## Given request
Change every "GUI agent" in the listing below to "interface agent", and give the listing back with nothing else altered.

## Data supplied
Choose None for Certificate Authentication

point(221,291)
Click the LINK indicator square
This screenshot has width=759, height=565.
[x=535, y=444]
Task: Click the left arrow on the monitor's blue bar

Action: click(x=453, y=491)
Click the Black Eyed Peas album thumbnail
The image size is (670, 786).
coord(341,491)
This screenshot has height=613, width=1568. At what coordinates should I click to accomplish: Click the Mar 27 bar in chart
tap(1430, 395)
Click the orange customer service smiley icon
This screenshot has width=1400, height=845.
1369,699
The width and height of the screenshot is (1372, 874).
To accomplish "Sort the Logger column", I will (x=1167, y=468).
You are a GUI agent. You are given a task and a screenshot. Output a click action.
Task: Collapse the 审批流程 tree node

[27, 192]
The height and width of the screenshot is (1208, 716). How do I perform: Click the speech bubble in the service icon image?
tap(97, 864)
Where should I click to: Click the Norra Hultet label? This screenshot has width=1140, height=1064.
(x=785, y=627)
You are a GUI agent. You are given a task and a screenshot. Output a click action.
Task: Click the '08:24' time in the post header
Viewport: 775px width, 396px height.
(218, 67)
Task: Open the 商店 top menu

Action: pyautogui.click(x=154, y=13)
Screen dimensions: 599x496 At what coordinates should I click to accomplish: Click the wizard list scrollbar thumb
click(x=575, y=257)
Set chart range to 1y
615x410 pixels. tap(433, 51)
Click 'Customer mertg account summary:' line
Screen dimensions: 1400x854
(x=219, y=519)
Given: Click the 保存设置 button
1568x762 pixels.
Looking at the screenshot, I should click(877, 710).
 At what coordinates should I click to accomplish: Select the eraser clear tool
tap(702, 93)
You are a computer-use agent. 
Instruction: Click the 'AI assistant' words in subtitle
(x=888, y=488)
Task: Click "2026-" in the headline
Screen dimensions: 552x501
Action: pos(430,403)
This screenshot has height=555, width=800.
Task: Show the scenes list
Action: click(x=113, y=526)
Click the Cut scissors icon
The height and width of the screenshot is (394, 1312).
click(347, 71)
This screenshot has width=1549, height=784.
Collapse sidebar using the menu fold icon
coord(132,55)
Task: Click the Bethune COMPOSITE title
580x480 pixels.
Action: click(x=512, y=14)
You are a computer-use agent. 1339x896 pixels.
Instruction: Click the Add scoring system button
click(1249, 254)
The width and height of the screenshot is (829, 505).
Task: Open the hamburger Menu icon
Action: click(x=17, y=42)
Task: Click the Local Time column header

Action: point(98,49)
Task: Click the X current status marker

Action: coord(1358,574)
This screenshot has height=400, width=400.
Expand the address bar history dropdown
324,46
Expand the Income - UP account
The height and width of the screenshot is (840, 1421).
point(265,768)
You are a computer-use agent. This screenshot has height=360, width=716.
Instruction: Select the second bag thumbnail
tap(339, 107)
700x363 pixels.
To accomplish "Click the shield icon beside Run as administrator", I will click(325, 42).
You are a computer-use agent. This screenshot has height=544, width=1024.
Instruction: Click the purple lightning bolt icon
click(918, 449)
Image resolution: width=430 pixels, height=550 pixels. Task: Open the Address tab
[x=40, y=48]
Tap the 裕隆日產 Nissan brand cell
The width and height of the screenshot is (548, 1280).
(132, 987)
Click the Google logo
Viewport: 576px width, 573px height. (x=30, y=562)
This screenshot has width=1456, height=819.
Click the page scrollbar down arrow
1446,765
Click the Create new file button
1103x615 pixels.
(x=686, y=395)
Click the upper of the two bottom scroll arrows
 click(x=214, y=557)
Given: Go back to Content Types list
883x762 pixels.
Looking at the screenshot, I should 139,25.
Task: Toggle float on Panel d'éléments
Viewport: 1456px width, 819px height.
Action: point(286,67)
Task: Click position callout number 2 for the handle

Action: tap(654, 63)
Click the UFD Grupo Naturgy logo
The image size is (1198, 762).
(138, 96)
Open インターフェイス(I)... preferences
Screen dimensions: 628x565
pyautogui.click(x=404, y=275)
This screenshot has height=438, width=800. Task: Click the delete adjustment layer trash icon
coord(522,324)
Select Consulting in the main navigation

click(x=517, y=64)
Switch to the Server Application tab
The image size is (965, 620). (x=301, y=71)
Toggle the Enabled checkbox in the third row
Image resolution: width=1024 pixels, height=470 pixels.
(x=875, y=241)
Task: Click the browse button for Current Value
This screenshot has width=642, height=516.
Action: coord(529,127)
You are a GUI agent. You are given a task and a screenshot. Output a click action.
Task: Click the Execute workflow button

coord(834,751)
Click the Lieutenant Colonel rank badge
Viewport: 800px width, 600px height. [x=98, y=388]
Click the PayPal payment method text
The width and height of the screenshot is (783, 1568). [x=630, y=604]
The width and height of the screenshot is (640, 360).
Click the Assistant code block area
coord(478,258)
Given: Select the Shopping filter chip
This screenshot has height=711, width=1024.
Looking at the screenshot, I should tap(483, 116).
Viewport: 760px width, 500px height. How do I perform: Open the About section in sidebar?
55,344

## Full answer
Choose None for Certificate Authentication

point(221,291)
Click the LINK indicator square
This screenshot has width=759, height=565.
[x=535, y=444]
Task: Click the left arrow on the monitor's blue bar

Action: click(x=453, y=491)
Click the Black Eyed Peas album thumbnail
The image size is (670, 786).
coord(341,491)
This screenshot has height=613, width=1568. At what coordinates should I click to accomplish: Click the Mar 27 bar in chart
tap(1430, 395)
Click the orange customer service smiley icon
This screenshot has width=1400, height=845.
1369,699
The width and height of the screenshot is (1372, 874).
To accomplish "Sort the Logger column", I will (x=1167, y=468).
You are a interface agent. You are given a task and a screenshot. Output a click action.
Task: Collapse the 审批流程 tree node

[27, 192]
The height and width of the screenshot is (1208, 716). How do I perform: Click the speech bubble in the service icon image?
tap(97, 864)
Where should I click to: Click the Norra Hultet label? This screenshot has width=1140, height=1064.
(x=785, y=627)
You are a interface agent. You are given a task and a screenshot. Output a click action.
Task: Click the '08:24' time in the post header
Viewport: 775px width, 396px height.
(218, 67)
Task: Open the 商店 top menu

Action: pyautogui.click(x=154, y=13)
Screen dimensions: 599x496 At what coordinates should I click to accomplish: Click the wizard list scrollbar thumb
click(x=575, y=257)
Set chart range to 1y
615x410 pixels. tap(433, 51)
Click 'Customer mertg account summary:' line
Screen dimensions: 1400x854
(x=219, y=519)
Given: Click the 保存设置 button
1568x762 pixels.
Looking at the screenshot, I should click(877, 710).
 At what coordinates should I click to accomplish: Select the eraser clear tool
tap(702, 93)
You are a computer-use agent. 
Instruction: Click the 'AI assistant' words in subtitle
(x=888, y=488)
Task: Click "2026-" in the headline
Screen dimensions: 552x501
Action: pos(430,403)
This screenshot has height=555, width=800.
Task: Show the scenes list
Action: click(x=113, y=526)
Click the Cut scissors icon
The height and width of the screenshot is (394, 1312).
click(347, 71)
This screenshot has width=1549, height=784.
Collapse sidebar using the menu fold icon
coord(132,55)
Task: Click the Bethune COMPOSITE title
580x480 pixels.
Action: click(x=512, y=14)
You are a computer-use agent. 1339x896 pixels.
Instruction: Click the Add scoring system button
click(1249, 254)
The width and height of the screenshot is (829, 505).
Task: Open the hamburger Menu icon
Action: click(x=17, y=42)
Task: Click the Local Time column header

Action: point(98,49)
Task: Click the X current status marker

Action: coord(1358,574)
This screenshot has height=400, width=400.
Expand the address bar history dropdown
324,46
Expand the Income - UP account
The height and width of the screenshot is (840, 1421).
point(265,768)
You are a computer-use agent. This screenshot has height=360, width=716.
Instruction: Select the second bag thumbnail
tap(339, 107)
700x363 pixels.
To accomplish "Click the shield icon beside Run as administrator", I will click(325, 42).
You are a computer-use agent. This screenshot has height=544, width=1024.
Instruction: Click the purple lightning bolt icon
click(918, 449)
Image resolution: width=430 pixels, height=550 pixels. Task: Open the Address tab
[x=40, y=48]
Tap the 裕隆日產 Nissan brand cell
The width and height of the screenshot is (548, 1280).
(132, 987)
Click the Google logo
Viewport: 576px width, 573px height. (x=30, y=562)
This screenshot has width=1456, height=819.
Click the page scrollbar down arrow
1446,765
Click the Create new file button
1103x615 pixels.
(x=686, y=395)
Click the upper of the two bottom scroll arrows
 click(x=214, y=557)
Given: Go back to Content Types list
883x762 pixels.
Looking at the screenshot, I should 139,25.
Task: Toggle float on Panel d'éléments
Viewport: 1456px width, 819px height.
Action: point(286,67)
Task: Click position callout number 2 for the handle

Action: tap(654, 63)
Click the UFD Grupo Naturgy logo
The image size is (1198, 762).
(138, 96)
Open インターフェイス(I)... preferences
Screen dimensions: 628x565
pyautogui.click(x=404, y=275)
This screenshot has height=438, width=800. Task: Click the delete adjustment layer trash icon
coord(522,324)
Select Consulting in the main navigation

click(x=517, y=64)
Switch to the Server Application tab
The image size is (965, 620). (x=301, y=71)
Toggle the Enabled checkbox in the third row
Image resolution: width=1024 pixels, height=470 pixels.
(x=875, y=241)
Task: Click the browse button for Current Value
This screenshot has width=642, height=516.
Action: coord(529,127)
You are a interface agent. You are given a task and a screenshot. Output a click action.
Task: Click the Execute workflow button

coord(834,751)
Click the Lieutenant Colonel rank badge
Viewport: 800px width, 600px height. [x=98, y=388]
Click the PayPal payment method text
The width and height of the screenshot is (783, 1568). [x=630, y=604]
The width and height of the screenshot is (640, 360).
Click the Assistant code block area
coord(478,258)
Given: Select the Shopping filter chip
This screenshot has height=711, width=1024.
Looking at the screenshot, I should tap(483, 116).
Viewport: 760px width, 500px height. How do I perform: Open the About section in sidebar?
55,344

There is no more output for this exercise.